→ Rows of pointing data
┌────────

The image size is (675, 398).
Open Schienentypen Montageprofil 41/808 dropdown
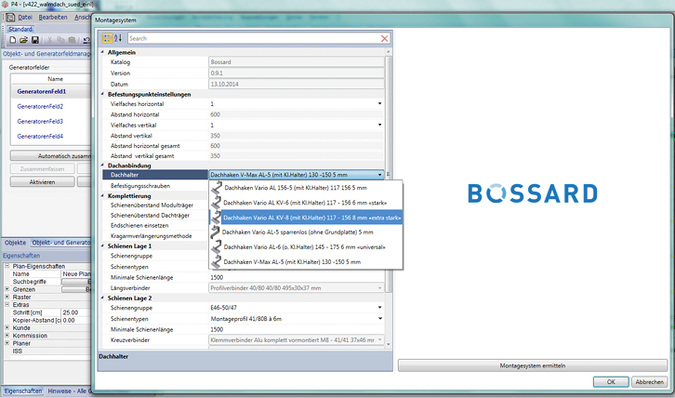coord(380,319)
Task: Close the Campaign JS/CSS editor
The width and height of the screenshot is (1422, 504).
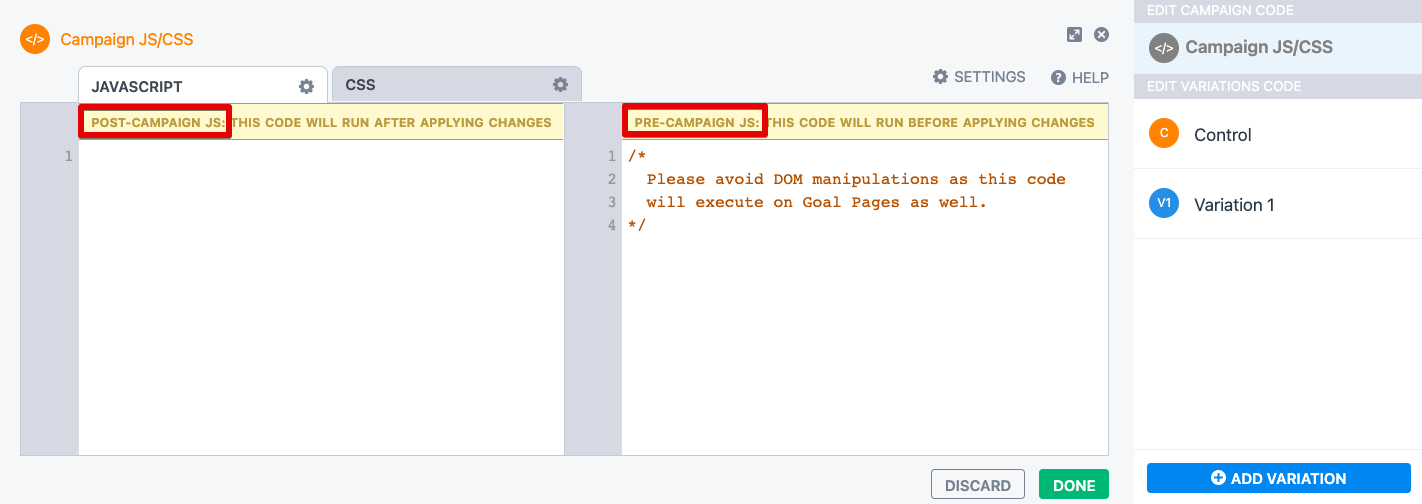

└────────

Present each line of the items above as a numbered list, skipping any blank lines and leaving the pictures out.

→ OUTPUT BELOW
1. The image size is (675, 398).
2. Open Schienentypen Montageprofil 41/808 dropdown
3. coord(380,319)
4. Task: Close the Campaign JS/CSS editor
5. The width and height of the screenshot is (1422, 504).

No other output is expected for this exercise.